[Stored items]
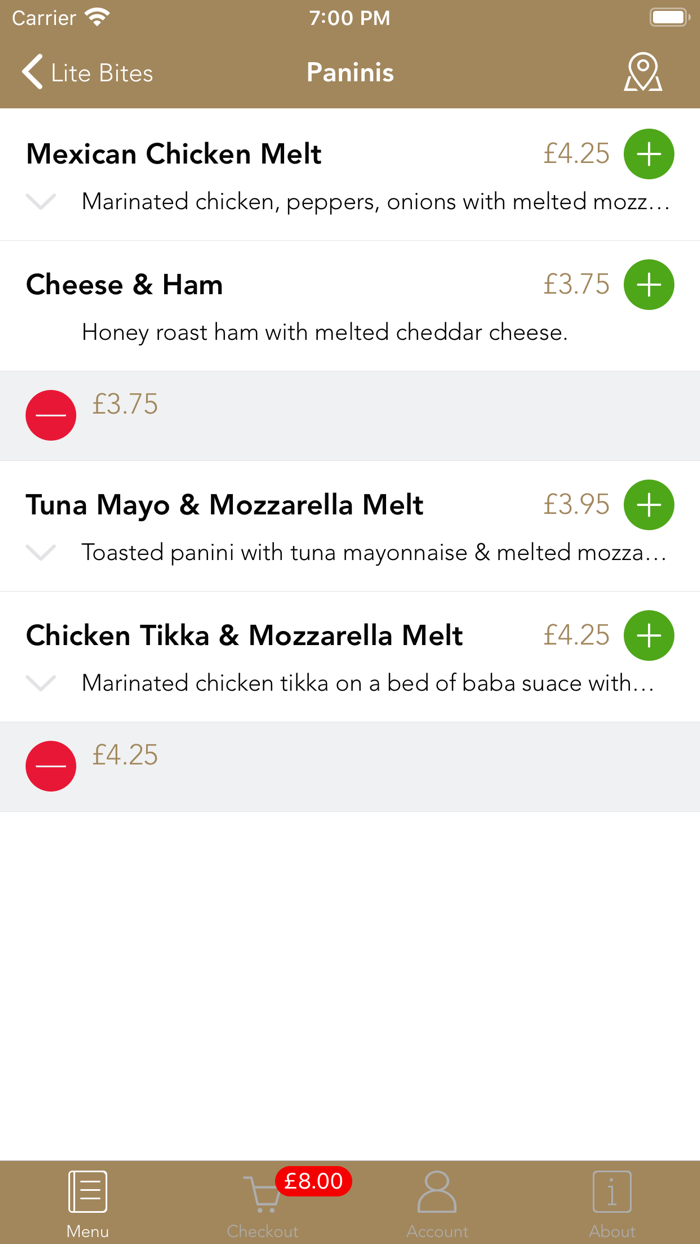This screenshot has height=1244, width=700.
Task: Tap the Paninis page title
Action: click(x=350, y=73)
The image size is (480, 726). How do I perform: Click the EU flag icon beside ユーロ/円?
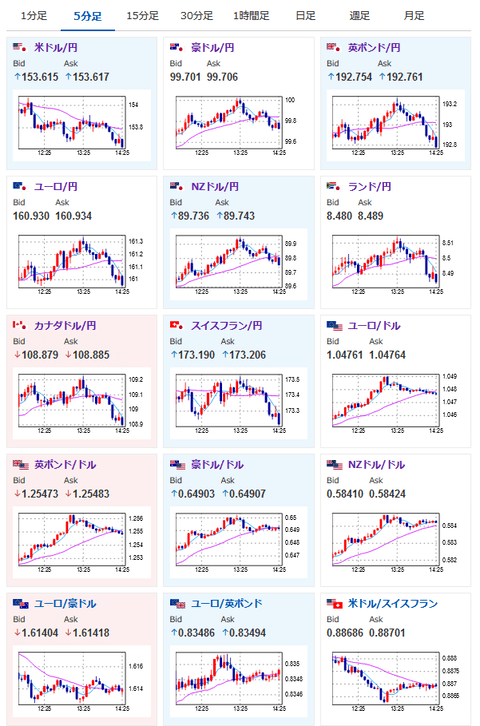pos(20,186)
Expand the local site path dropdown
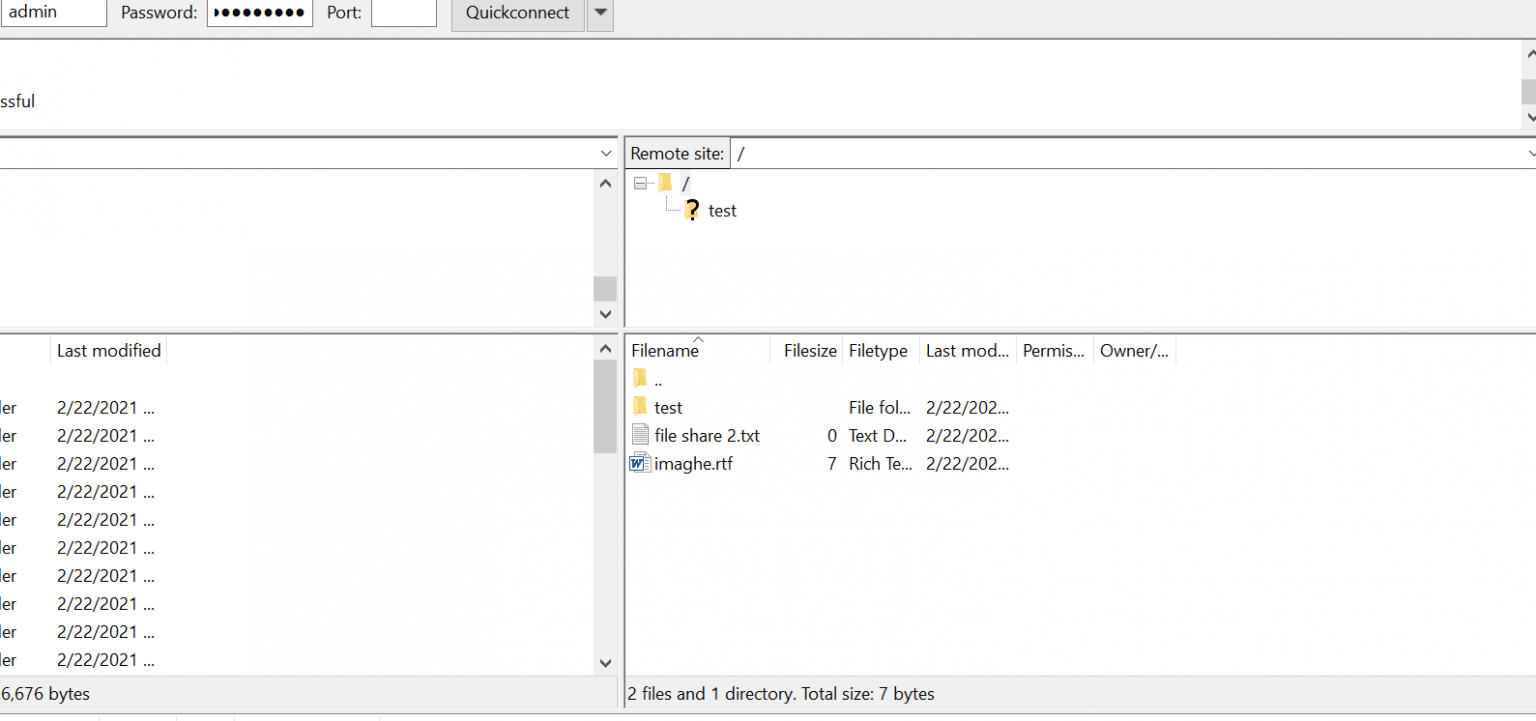This screenshot has height=721, width=1536. (x=606, y=152)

▶ **Directions for this task**: Before answering, please find the line containing "The image size" above, then copy exactly from it through the last line of the entries, both included, without pictures.

▶ **Solution to this exercise**:
The image size is (480, 726). How do I perform: Click the EU flag icon beside ユーロ/円?
pos(20,186)
Expand the local site path dropdown
This screenshot has height=721, width=1536. (x=606, y=152)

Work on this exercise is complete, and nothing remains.